Keputusan itu disampaikan Nasaruddin Umar seusai menghadiri Malam Ta'aruf MTQ Nasional XXXI Tahun 2026 di Kantor Gubernur Jawa Tengah, Semarang, Jumat (11/9/2026).
Menurut Menag, penyelenggaraan MTQ dan STQ membutuhkan persiapan yang relatif sama di daerah, mulai dari persiapan kafilah hingga keterlibatan masyarakat. Karena itu, pemerintah menilai penyelenggaraan MTQ Nasional setiap tahun lebih efektif.
“Kita sudah memutuskan bahwa setiap tahun akan dilaksanakan MTQ. Sebab, energi yang dikeluarkan dalam penyelenggaraan STQ relatif sama dengan MTQ. Karena itu, sekalian saja kita ubah menjadi MTQ,” ujar Nasaruddin dilansir dari laman Kemenag.
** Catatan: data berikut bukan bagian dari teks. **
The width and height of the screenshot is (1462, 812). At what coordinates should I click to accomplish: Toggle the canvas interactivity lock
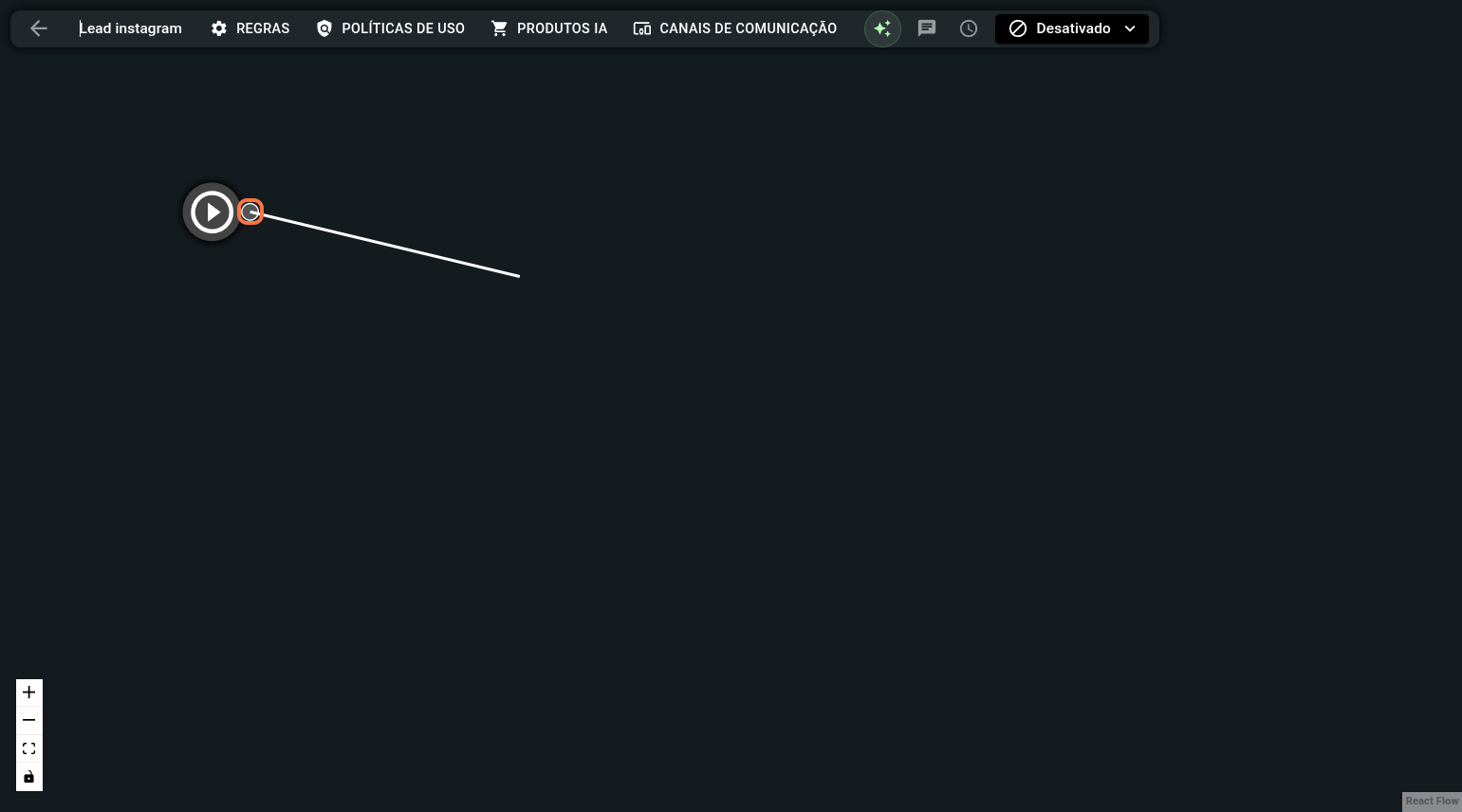[x=29, y=777]
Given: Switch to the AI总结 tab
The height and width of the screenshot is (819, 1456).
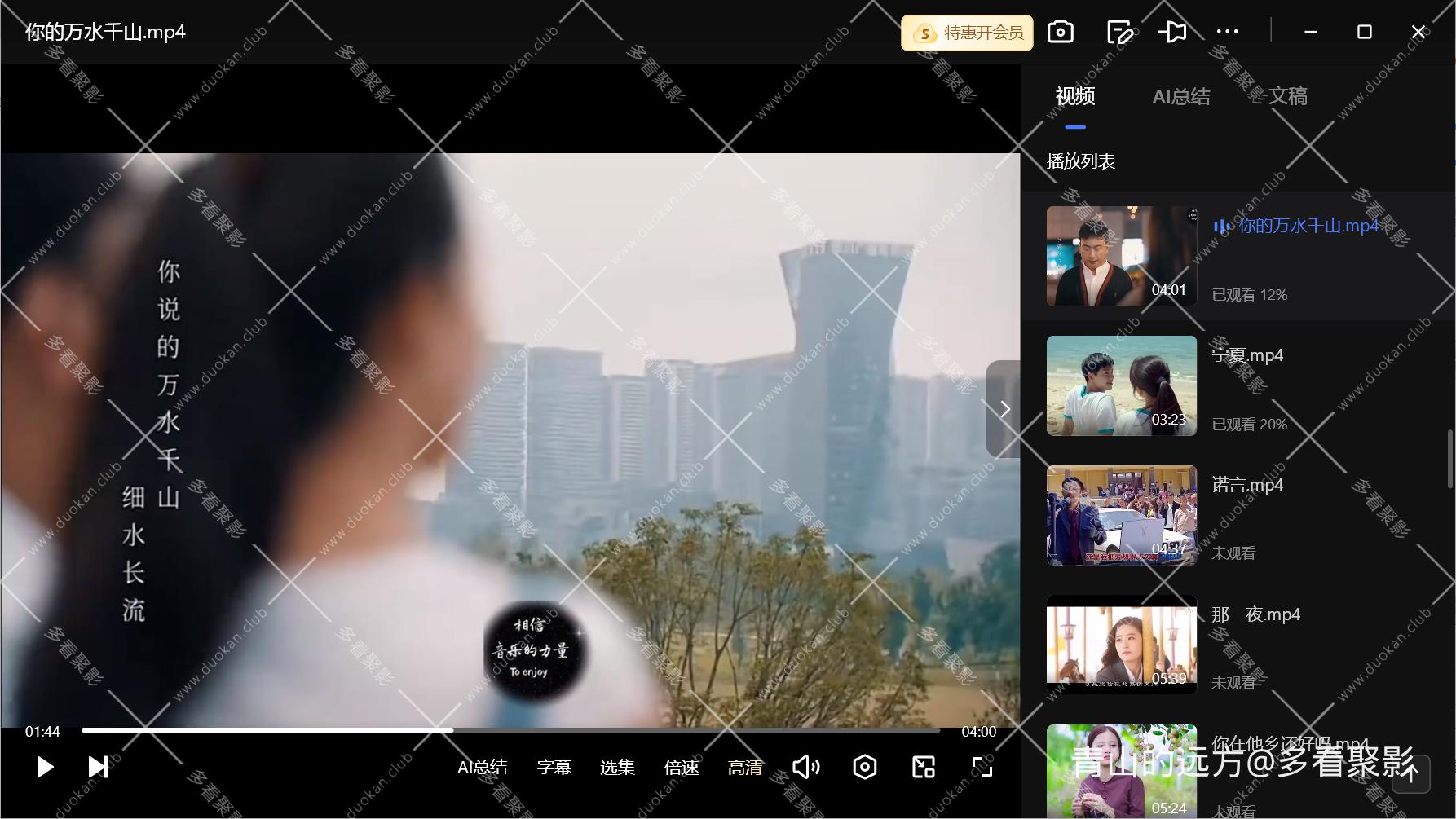Looking at the screenshot, I should click(1180, 97).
Selain efisiensi persiapan, perubahan frekuensi penyelenggaraan juga mempertimbangkan panjangnya daftar tunggu provinsi yang ingin menjadi tuan rumah MTQ Nasional.
Menag mencontohkan Jawa Tengah yang baru kembali menjadi tuan rumah MTQ Nasional pada 2026 setelah menunggu selama 47 tahun. Jika MTQ hanya digelar dua tahun sekali, pemerataan kesempatan menjadi tuan rumah akan membutuhkan waktu yang jauh lebih panjang.
“Selama ini, daftar tunggu provinsi untuk menyelenggarakan MTQ sangat panjang. Jika hanya digelar dua tahun sekali, pemerataannya akan memakan waktu lama, seperti Jawa Tengah yang baru kembali menjadi tuan rumah setelah 47 tahun,” katanya.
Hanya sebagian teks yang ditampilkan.